One in four oncologists fails to mention cost when discussing genomic testing
Nearly one in four oncologists discussing genomic testing with their patients rarely or never discusses the costs of testing, according to a new study led by American Cancer Society investigators. The study, appearing in JNCI: The Journal of the National Cancer Institute, finds oncologists trained in genomic testing or working in practices with electronic medical record (EMR) alerts for genomic tests were more likely to have cost discussions.
Use of genomic testing is increasing in the United States. Depending on the diagnosis, genomic tests on cancer cells can sometimes help determine whether certain types of treatment might be useful while others may not.
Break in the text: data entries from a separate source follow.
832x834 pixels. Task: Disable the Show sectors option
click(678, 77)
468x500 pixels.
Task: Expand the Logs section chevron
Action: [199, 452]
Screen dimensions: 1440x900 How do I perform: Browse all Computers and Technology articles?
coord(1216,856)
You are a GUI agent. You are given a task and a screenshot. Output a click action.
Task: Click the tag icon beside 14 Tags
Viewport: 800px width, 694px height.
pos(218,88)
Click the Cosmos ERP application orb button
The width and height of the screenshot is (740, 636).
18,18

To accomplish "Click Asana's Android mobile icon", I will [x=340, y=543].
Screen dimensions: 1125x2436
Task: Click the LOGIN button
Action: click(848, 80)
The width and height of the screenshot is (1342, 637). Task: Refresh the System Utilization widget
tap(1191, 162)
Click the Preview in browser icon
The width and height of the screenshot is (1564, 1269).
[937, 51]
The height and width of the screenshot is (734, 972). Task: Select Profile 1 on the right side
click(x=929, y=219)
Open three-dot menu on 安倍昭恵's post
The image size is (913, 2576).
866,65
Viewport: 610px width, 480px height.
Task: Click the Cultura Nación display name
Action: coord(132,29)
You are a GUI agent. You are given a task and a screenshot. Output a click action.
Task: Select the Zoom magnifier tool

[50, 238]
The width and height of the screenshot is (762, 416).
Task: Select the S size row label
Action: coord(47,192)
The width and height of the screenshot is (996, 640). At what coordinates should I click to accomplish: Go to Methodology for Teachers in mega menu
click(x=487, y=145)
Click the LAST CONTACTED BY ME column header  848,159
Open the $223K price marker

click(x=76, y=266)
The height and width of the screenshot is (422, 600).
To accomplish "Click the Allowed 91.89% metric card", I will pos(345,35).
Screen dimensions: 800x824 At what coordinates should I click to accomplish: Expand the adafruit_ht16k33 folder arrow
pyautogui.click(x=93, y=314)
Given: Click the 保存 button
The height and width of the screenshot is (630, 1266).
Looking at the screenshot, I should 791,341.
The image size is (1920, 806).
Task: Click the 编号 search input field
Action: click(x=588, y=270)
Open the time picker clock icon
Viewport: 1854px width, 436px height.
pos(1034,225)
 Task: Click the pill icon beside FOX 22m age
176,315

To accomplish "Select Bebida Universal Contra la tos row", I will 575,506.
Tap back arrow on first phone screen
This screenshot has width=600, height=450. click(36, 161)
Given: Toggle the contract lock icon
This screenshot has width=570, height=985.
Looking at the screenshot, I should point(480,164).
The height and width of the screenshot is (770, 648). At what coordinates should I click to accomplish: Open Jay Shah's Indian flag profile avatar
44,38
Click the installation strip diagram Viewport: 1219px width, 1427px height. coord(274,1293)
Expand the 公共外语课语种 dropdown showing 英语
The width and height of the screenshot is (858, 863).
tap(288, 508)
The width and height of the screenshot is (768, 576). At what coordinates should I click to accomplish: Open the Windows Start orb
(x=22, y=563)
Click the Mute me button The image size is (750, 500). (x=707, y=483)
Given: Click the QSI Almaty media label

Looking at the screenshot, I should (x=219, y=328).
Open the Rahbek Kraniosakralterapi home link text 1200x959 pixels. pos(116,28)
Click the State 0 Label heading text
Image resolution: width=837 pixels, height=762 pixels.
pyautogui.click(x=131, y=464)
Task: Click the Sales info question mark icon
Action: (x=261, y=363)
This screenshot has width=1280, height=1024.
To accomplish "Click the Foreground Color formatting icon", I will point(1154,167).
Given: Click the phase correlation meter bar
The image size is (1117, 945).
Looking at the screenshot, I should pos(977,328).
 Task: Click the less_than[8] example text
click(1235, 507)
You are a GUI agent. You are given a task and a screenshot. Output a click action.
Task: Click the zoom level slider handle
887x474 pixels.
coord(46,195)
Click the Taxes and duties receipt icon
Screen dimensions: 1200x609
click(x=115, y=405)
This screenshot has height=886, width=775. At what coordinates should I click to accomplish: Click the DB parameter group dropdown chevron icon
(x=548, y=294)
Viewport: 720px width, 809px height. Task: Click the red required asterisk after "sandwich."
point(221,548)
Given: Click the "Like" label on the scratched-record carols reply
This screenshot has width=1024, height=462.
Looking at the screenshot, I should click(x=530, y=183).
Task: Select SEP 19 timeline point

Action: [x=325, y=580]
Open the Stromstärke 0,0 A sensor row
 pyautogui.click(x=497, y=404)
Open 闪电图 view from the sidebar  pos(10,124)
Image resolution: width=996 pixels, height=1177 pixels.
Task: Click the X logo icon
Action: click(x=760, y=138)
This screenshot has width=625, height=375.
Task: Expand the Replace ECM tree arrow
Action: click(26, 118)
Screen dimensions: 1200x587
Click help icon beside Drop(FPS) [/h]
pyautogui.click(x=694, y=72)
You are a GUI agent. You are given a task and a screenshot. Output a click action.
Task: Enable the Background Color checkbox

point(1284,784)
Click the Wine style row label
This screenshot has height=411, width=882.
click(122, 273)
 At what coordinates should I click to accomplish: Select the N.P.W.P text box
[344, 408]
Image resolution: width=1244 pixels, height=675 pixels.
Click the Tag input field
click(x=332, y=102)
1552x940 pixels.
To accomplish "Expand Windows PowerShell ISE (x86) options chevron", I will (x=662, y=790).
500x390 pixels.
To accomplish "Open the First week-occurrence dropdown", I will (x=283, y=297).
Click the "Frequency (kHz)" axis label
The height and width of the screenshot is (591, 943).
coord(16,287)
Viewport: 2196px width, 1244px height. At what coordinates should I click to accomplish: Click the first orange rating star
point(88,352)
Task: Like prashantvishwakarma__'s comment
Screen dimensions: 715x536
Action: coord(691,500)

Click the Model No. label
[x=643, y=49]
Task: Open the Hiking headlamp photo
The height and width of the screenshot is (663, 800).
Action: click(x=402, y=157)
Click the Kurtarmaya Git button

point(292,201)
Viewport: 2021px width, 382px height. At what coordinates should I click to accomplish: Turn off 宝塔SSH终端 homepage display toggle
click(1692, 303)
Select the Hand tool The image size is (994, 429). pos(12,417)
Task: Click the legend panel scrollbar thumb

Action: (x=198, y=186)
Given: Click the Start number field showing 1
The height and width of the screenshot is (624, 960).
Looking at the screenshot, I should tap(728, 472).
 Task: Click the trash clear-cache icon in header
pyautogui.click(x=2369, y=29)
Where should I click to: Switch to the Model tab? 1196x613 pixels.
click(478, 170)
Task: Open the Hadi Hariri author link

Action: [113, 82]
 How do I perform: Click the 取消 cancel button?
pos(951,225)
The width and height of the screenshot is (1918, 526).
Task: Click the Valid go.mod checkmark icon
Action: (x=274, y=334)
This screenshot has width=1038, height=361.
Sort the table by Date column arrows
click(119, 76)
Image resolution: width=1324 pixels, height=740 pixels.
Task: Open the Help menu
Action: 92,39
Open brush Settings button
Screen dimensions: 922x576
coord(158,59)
Testing can be expensive and not all tests and related treatments are covered by health insurance. With the costs of cancer care rising in the United States, and high patient out-of-pocket costs for cancer treatment an increasing concern, the study set out to find how often discussions about expected costs of genomic testing and related treatments were happening. Those discussions may inform treatment decision making and help cancer patients prepare for high expenses. Little is known about how often oncologists discuss costs of testing and treatment, or about the physician and practice factors associated with those discussions.
To learn more, investigators led by the American Cancer Society's Robin Yabroff, Ph.D. analyzed data from 1,220 oncologists who reported discussing genomic testing with their cancer patients from the 2017 National Survey of Precision Medicine in Cancer Treatment, a survey sponsored by the National Cancer Institute, National Human Genomic Research Institute, and the American Cancer Society.
They found that among oncologists who discussed genomic testing with patients, 50% reported often discussing the likely costs of testing and related treatments; 26.3% reported sometimes discussing costs; and 23.7% reported never or rarely discussing costs.
In adjusted analyses, oncologists with training in genomic testing or working in practices with electronic medical record (EMR) alerts for genomic tests were more about twice as likely to have cost discussions sometimes or often (OR=2.1 and OR=2.2, respectively) compared to rarely/never. Other factors associated with more frequent cost discussions were treating solid tumors (rather than only hematological cancers), using next-generation sequencing gene panel tests, having higher patient volume, and working in practices with higher percentages of patients insured by Medicaid, or self-paid or uninsured (all p<0.05).
"Initiating a discussion about the expected out-of-pocket costs of genomic testing and related treatment is a necessary first step, but is not sufficient to ensure that patients and their families can make fully informed decisions about treatment options," write the authors. "In the context of rising costs of cancer care, interventions targeting modifiable physician and practice fa ctors may help increase the frequency of physician-patient cost discussions, contributing to more informed patient decisions and higher-quality cancer care."